Naysayers aside, let us look at the law’s key provisions:
Whereas alimony has long been defined as payments made by a spouse who has the ability to pay to a spouse who has the need for assistance, now the time period of such payments has been defined as no longer than:
- 50% of the years of marriages of five years or less
- 60% of the years of marriages between five and ten years
- 70% of the years of marriages between ten and fifteen years
- 80% of the years of marriages between fifteen and twenty years
An indefinite payment period may be ordered for marriages longer than twenty years. Moreover, judges may alter the above time periods by using judicial discretion to extend or reduce support based on case specifics. Modification may also be effected by agreement of the parties.
Causes for Stoppage or Termination of Alimony:
Alimony shall terminate upon the death of either spouse, the remarriage of the recipient spouse, or the paying spouse’s attainment of full social security age (generally somewhere between the ages of 66 and 67, not the age he or she actually retires).
Alimony may be suspended, reduced, or terminated in the event that the recipient spouse cohabitates “as if married” for a continuous period of no less than three months.
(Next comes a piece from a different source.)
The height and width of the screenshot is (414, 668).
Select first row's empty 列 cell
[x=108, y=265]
Clearly within these terms, variations abound. For example, although alimony ceases upon the death of the payor spouse, life insurance may be required to provide the recipient with a monetary replacement for the awarded alimony stream. And, too, there are a host of possibilities for effecting a cohabitation provision, including rejection of this prescription for modification, extension of the living together period before enactment, suspension of payment with resumption of support if the relationship breaks up, reduction of support amount to a greater or lesser degree, and, of course, the severest penalty of termination can be made better or worse by the actual provisions that lead to its enactment. For example, if alimony terminates after a two year cohabitation, the recipient is less “penalized” than he or she would be for a three month living together arrangement.
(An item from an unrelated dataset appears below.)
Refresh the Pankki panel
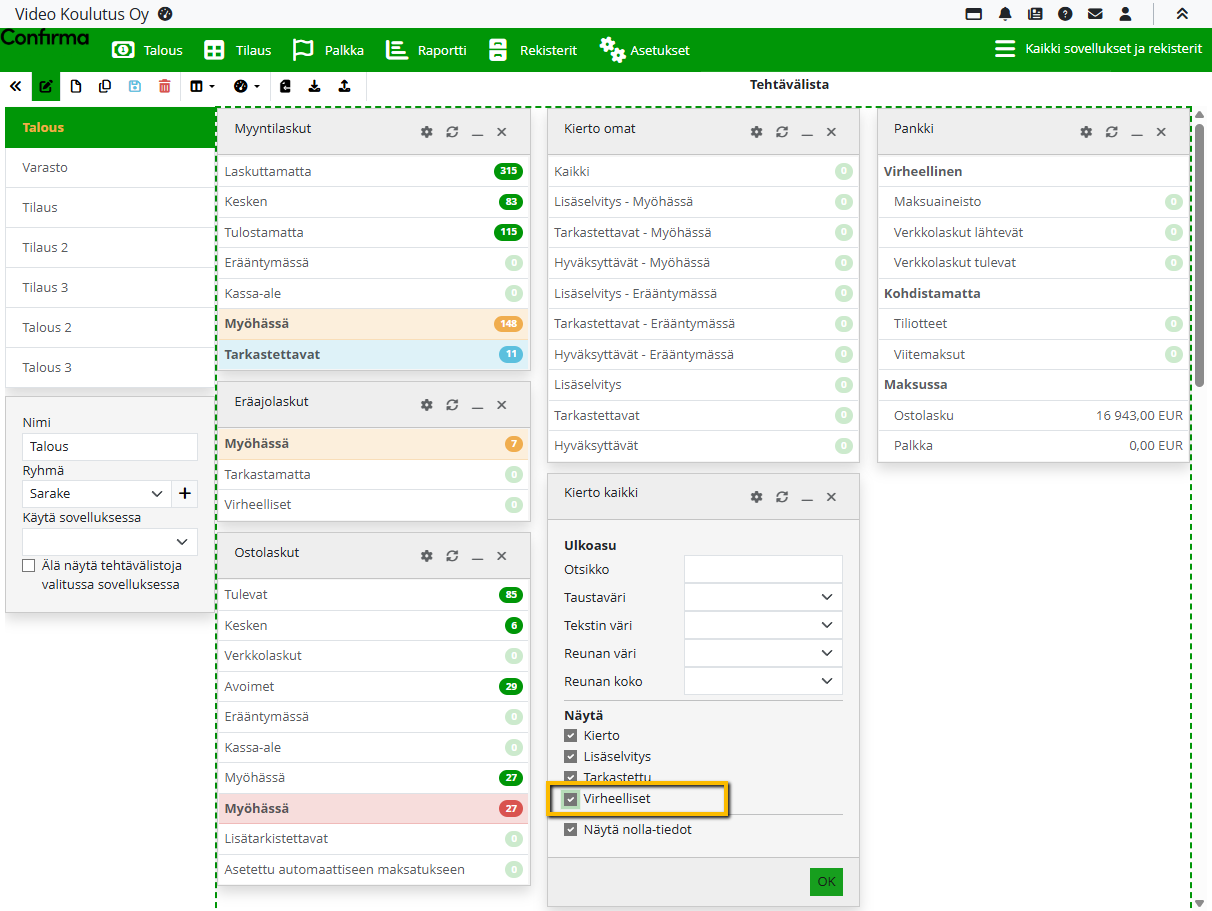The height and width of the screenshot is (911, 1212). click(1112, 132)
Alimony is calculated at 30% to 35% of the differential between the spouses’ gross incomes or the needs of the recipient spouse. “Need” is of course an elusive term subject to different interpretations.
The determination of alimony for couples with minor children poses a challenge to parties and the court alike. Parties and/or the court may need to undertake tax analyses of different computations, as well as to consider termination dates and formulaic adjustment, where necessary, for modifying formulas if one form of support stops, decreases, or even increases.
The law has changed but questions remain. Once again, mediation offers a rational, reasoned, and cost-effective approach to designing an alimony and/or child support order that answers the unanswered questions and sets forth for the court’s approval a future road map for the calculation of support. Likewise, mediation also provides an efficient and effective process for those seeking modification of existing orders. In order to avoid a stampede to court, the new statute has included special provisions to clarify eligibility and phased-in time periods for petitions for modification.
It is to be noted that this article has only addressed “General Alimony”, leaving “rehabilitative”, “reimbursement”, and “transitional” alimony for subsequent discussion.